Prima di tutto, due ammissioni, proferite sottovoce, come se si fosse in confessionale.
La prima. Sono stato uno spettatore della prima ora de “Il Divin Codino”, il biopic diretto da Letizia Lamartire e prodotto da Netflix e – tanto vale chiarirlo immediatamente – ne sono stato subito entusiasta ammiratore, consigliandone la visione a chiunque potessi raggiungere con ogni mezzo; nonostante questo, dopo molte laceranti quanto amletiche riflessioni, mi ero deciso a non scriverne, a “causa” della nota amicizia che mi lega ad importanti componenti di questo progetto cinematografico. Il motivo per cui ho cambiato idea appartiene al punto successivo.

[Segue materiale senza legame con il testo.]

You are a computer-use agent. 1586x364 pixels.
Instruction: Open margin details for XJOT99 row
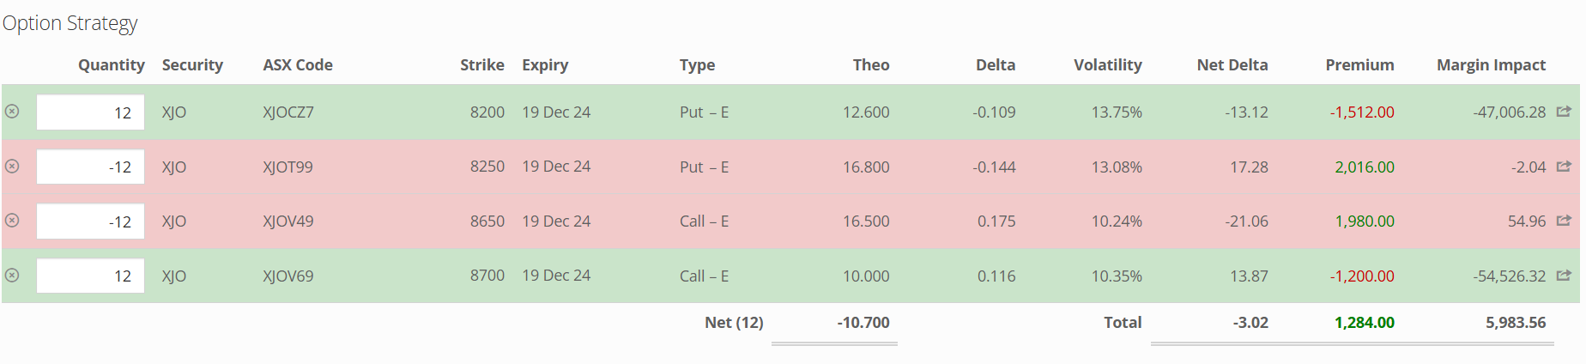click(1564, 166)
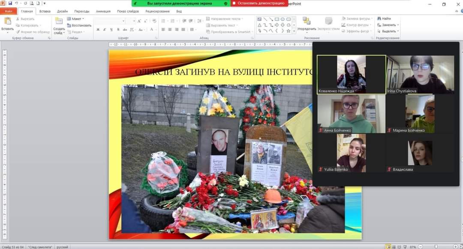Viewport: 463px width, 249px height.
Task: Toggle underline text formatting
Action: point(111,30)
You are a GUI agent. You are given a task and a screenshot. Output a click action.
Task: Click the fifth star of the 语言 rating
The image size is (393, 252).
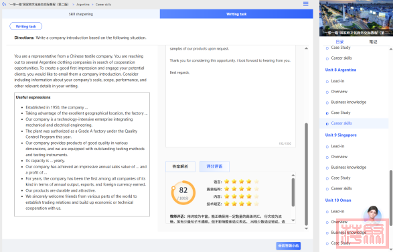tap(256, 182)
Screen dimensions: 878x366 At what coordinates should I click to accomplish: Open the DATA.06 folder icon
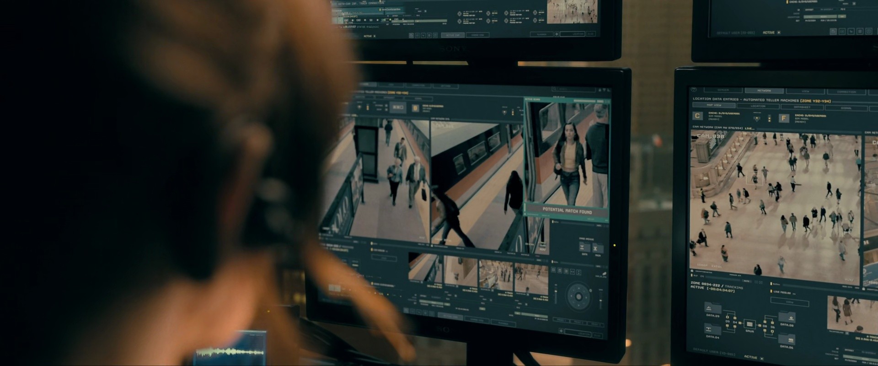787,339
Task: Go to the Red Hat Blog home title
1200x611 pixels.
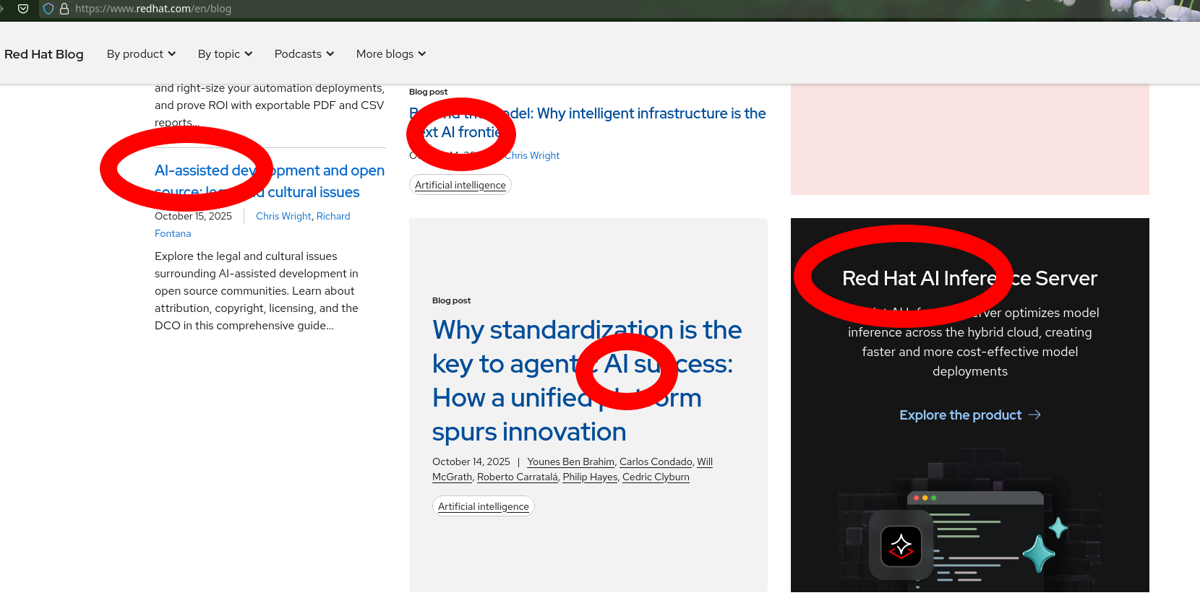Action: 44,54
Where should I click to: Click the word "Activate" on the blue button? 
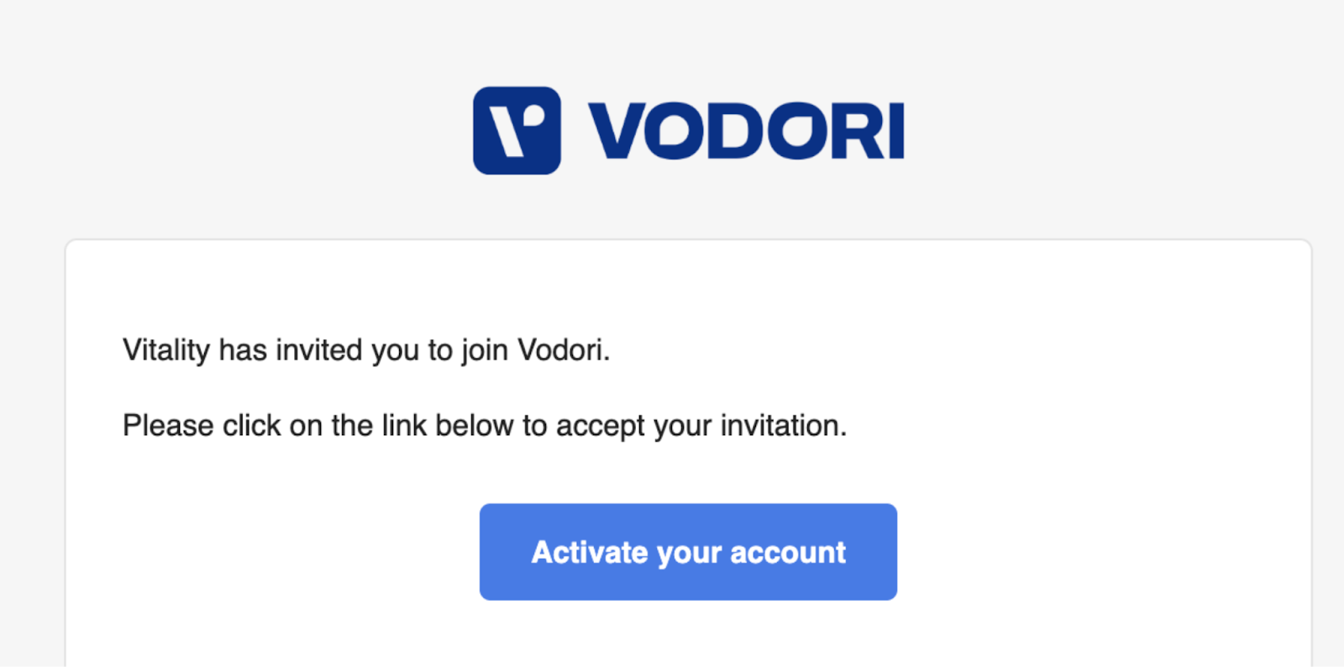coord(590,553)
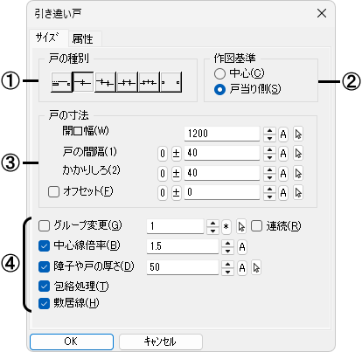Decrease 中心線倍率 with the down stepper arrow
This screenshot has width=362, height=352.
227,251
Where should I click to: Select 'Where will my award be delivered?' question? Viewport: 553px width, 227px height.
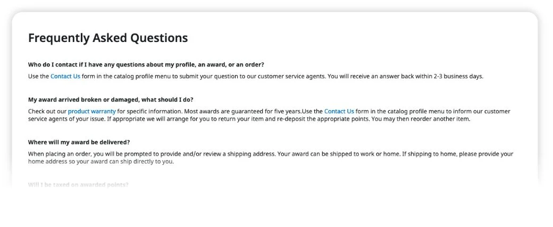pos(79,142)
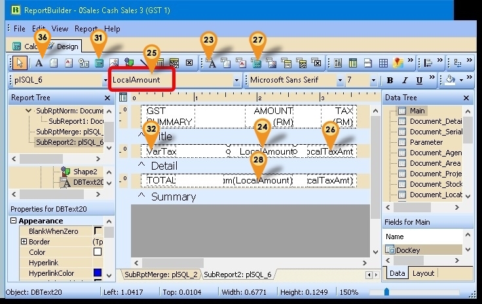Screen dimensions: 482x304
Task: Switch to the Layout tab
Action: (x=423, y=273)
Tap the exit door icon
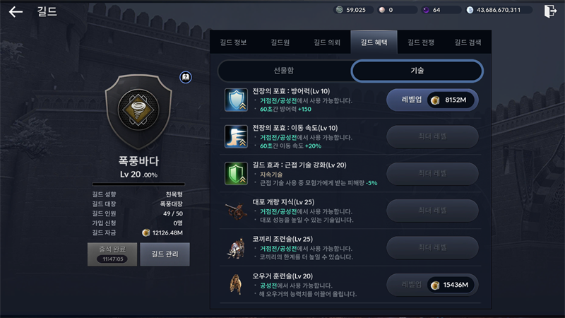 (x=550, y=11)
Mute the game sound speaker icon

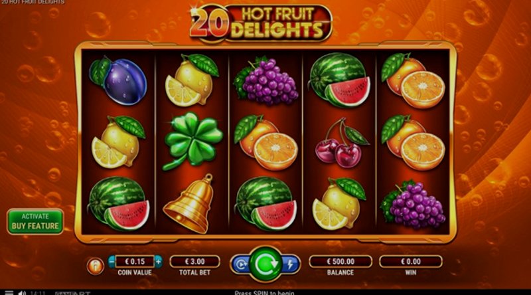tap(22, 292)
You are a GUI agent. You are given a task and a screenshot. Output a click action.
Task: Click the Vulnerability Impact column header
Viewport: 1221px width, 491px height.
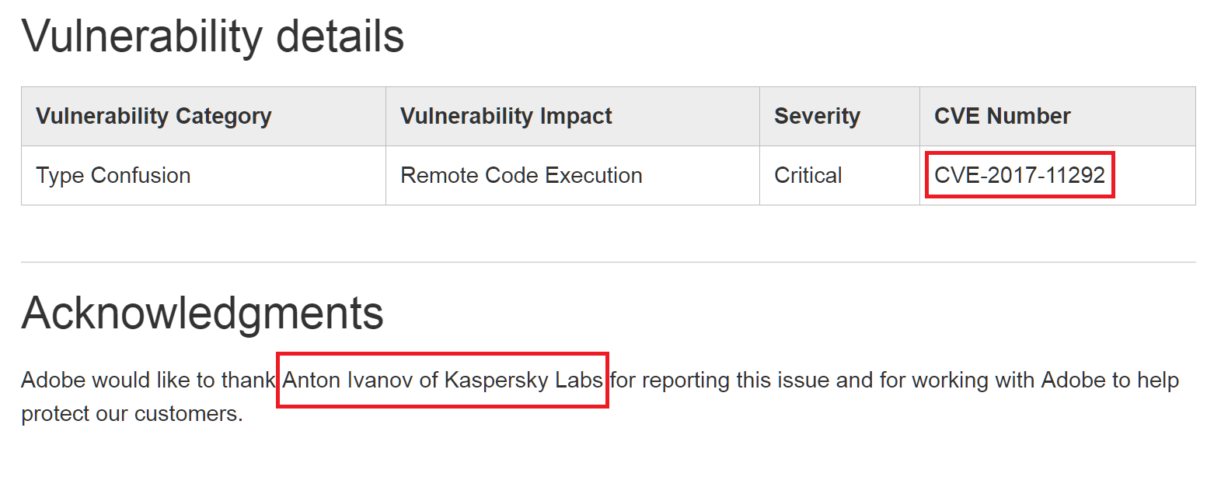506,116
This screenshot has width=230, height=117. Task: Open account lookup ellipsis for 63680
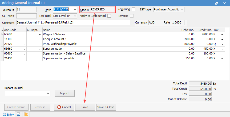24,34
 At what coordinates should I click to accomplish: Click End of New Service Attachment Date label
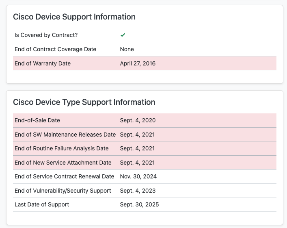click(63, 163)
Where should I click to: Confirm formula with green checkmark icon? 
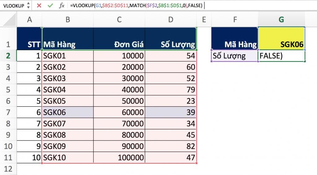50,5
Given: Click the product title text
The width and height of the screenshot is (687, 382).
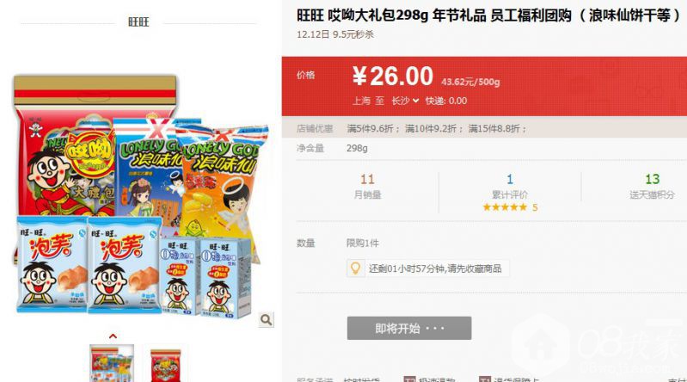Looking at the screenshot, I should pyautogui.click(x=488, y=15).
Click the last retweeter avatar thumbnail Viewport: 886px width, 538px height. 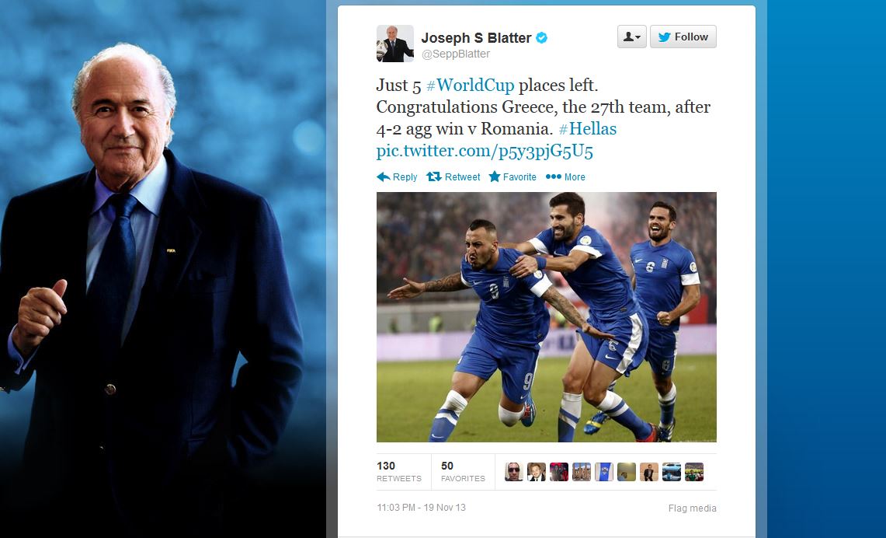click(694, 472)
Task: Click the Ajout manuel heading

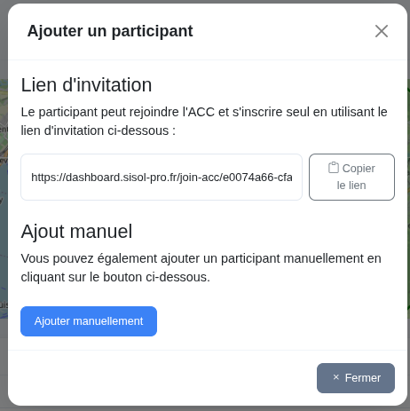Action: point(76,232)
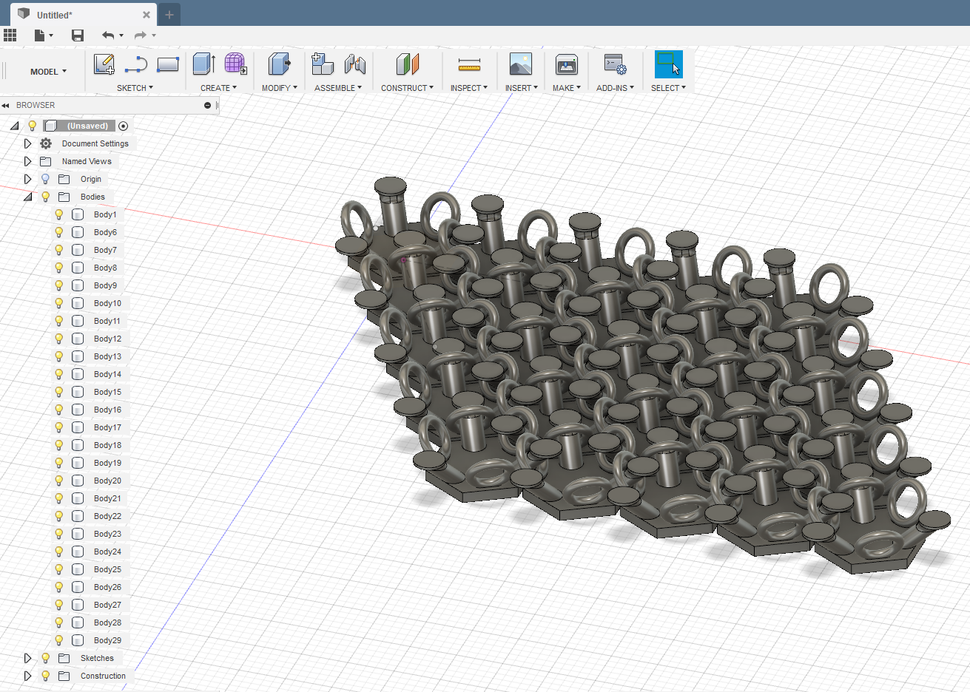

La seconda. A molti sarà saltato agli occhi che il titolo di questo scritto non mi appartiene, bensì è stato rubato a piene mani da un album del gruppo degli Area, l’ultimo prima della prematura dipartita di Demetrio Stratos, un altro innegabile mito moderno. Ebbene, quella frase così lapidaria mi era già balenata in mente durante la visione del film, ma era tornata preponderante a visitarmi ogniqualvolta mi capitava di imbattermi in critiche non benevole – invero, non sono state molte le occasioni -dell’opera, giunte soprattutto da parte di quanti, per atavica formazione, sono cresciuti a pane e pallone, soggetti di solito sovrapponibili a quelli che si danno arie da navigati allenatori, quasi tutti con un sogno irrealizzato nel cassetto che, talvolta, viene trasmesso di generazione in generazione, salvo poi indicare nella sfortuna o in poco pulite pratiche di Palazzo la cagione del loro fallimento. Ed eccoci qui.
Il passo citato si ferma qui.